• **Required work**
Below is a listing to repeat exactly, with its pictures left out.

• **Extracted material**
================

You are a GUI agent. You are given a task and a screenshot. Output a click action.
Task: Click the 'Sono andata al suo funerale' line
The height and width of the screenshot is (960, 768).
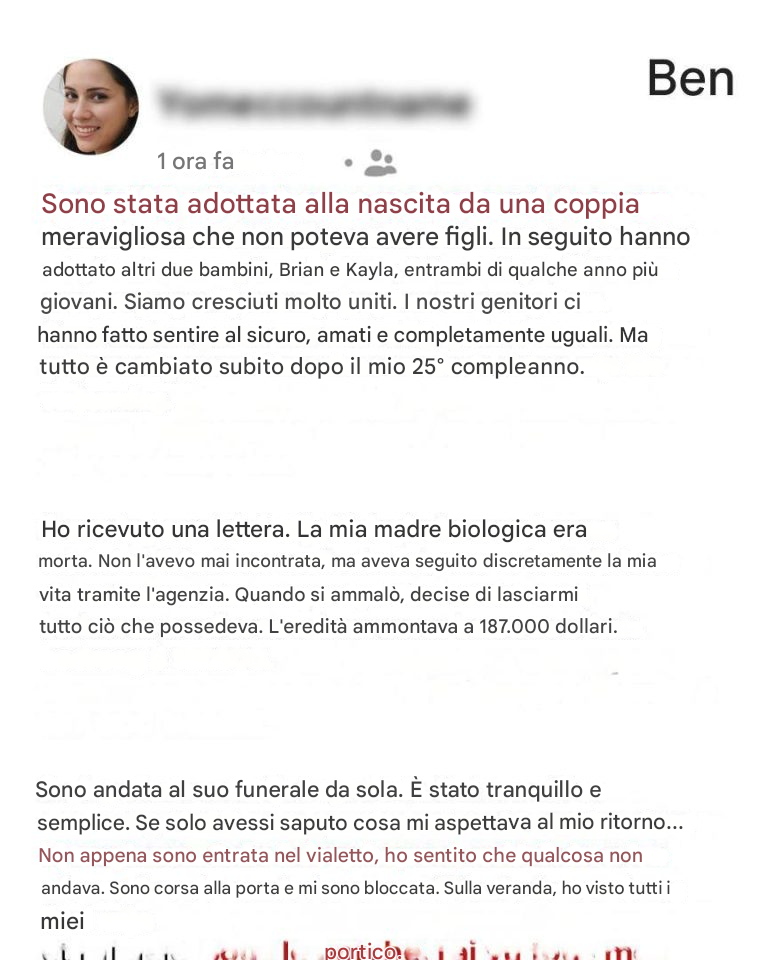318,789
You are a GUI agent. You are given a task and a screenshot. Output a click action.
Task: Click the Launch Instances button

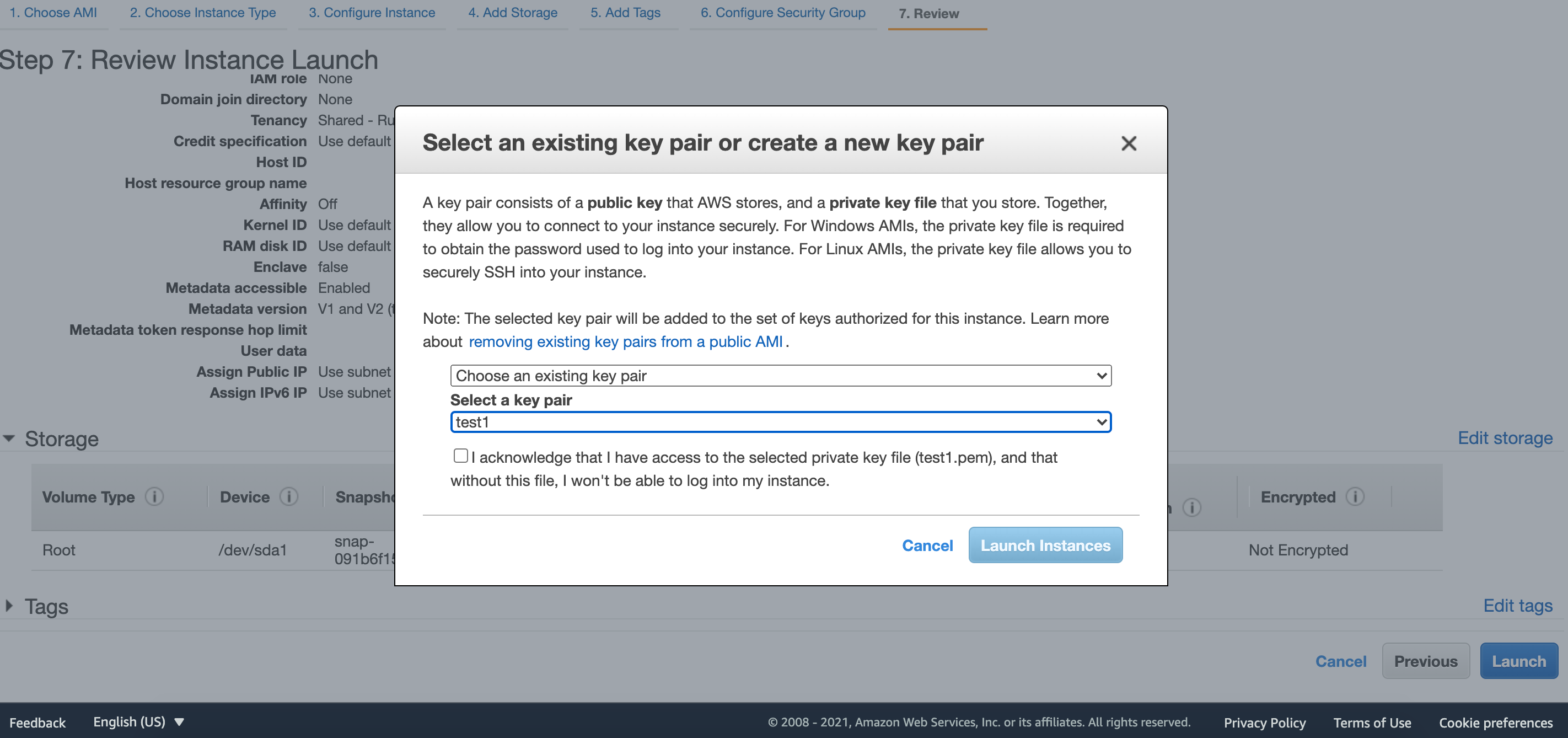1045,545
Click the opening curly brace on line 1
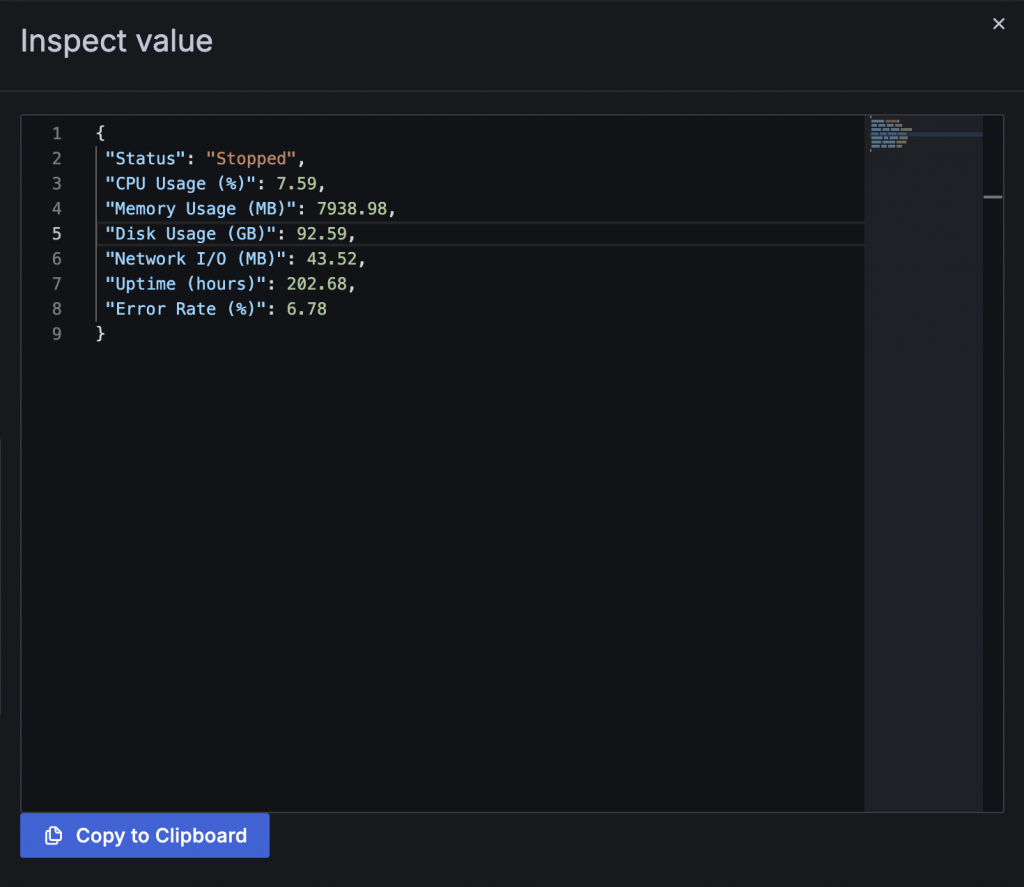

================

• **Reply**
You are a GUI agent. You are given a task and a screenshot. Output a click action.
Task: Click the 'Sono andata al suo funerale' line
The height and width of the screenshot is (960, 768).
318,789
You are a GUI agent. You are given a task and a screenshot. Output a click action.
Task: Click the Launch Instances button

1045,545
Click the opening curly brace on line 1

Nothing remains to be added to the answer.